* **Texte source**:
-- -- --
David Murgia
Comédien engagé,
homme engageant

Il a un agenda de ministre. Mais pas de chauffeur ,ni de jet privé. David Murgia est un Acteur. Un Comédien. Notez les majuscules.

Ceux qui découvriront La Tête la Première, le premier film d’Amélie van Elmbt n’auront aucun mal à l’admettre : le jeune homme bouclé, sorte de Louis Bertignac jeune, le charme en plus, est doté d’un insolent talent. À 24 ans, il est déjà une des personnalités culturelles belges qui comptent. Et si nous élargissons d’emblée le champ de nos louanges bien au-delà du cinéma, c’est parce que tous les aficionados de théâtre savent que cette grenade dégoupillée, grande gueule, drôle et irrévérencieux, secoue les planches depuis quelques années. Un phénomène, oui !

 

 » David est le meilleur acteur belge de sa génération. Aucun doute là-dessus » (Stephan Streker)

 

Quand nous l’avons interviewé (merci Skype), David Murgia se trouvait en Normandie où il s’apprêtait à jouer Le Chagrin des Ogres créé par son frère Fabrice. Le lendemain, il sautera dès 6 heures dans un train. Direction Paris pour quelques filages matinaux avant d’interpréter deux fois Le Signal du Promeneur au théâtre de l’Odéon parisien. À 15 et 20h. Il sera temps ensuite de prendre la direction de… Gans où il tourne dimanche aux abords du stade de foot, quelques scènes du premier long métrage réalisé par Riton Liebman Je suis Supporter du Standard dans lequel il a un second rôle engageant.
-- -- --
* **Consigne**:
Répondez brièvement aux questions suivantes d'après le portrait de David Murgia.
1. Quel âge a David Murgia ?
2. Qui a créé Le Chagrin des Ogres ?
3. Dans quel théâtre David Murgia interprète-t-il Le Signal du Promeneur ?

* **Matériel**:
-- -- --
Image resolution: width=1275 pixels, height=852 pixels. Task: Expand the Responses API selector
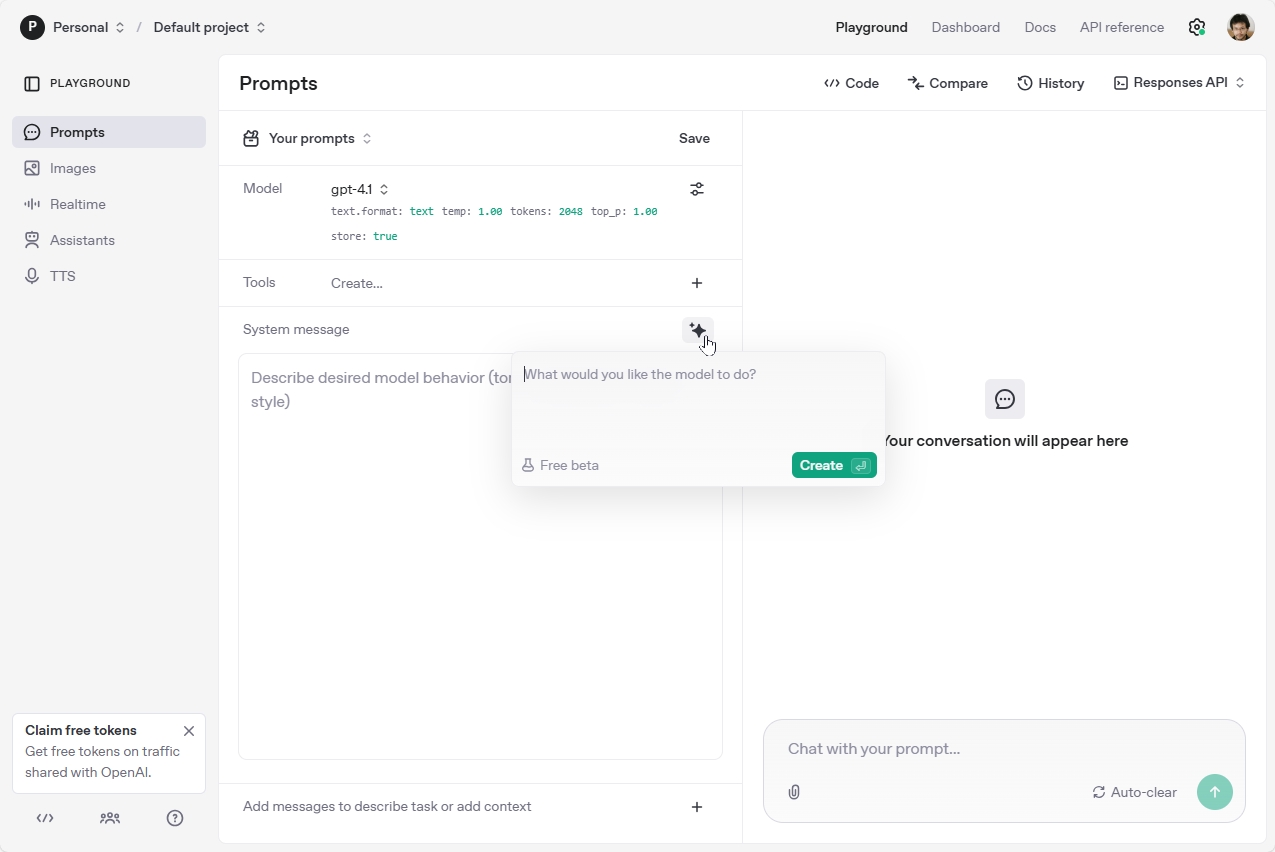(1179, 83)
-- -- --
* **Réponse**:
1. Il a 24 ans.
2. Son frère Fabrice.
3. Au théâtre de l'Odéon, à Paris.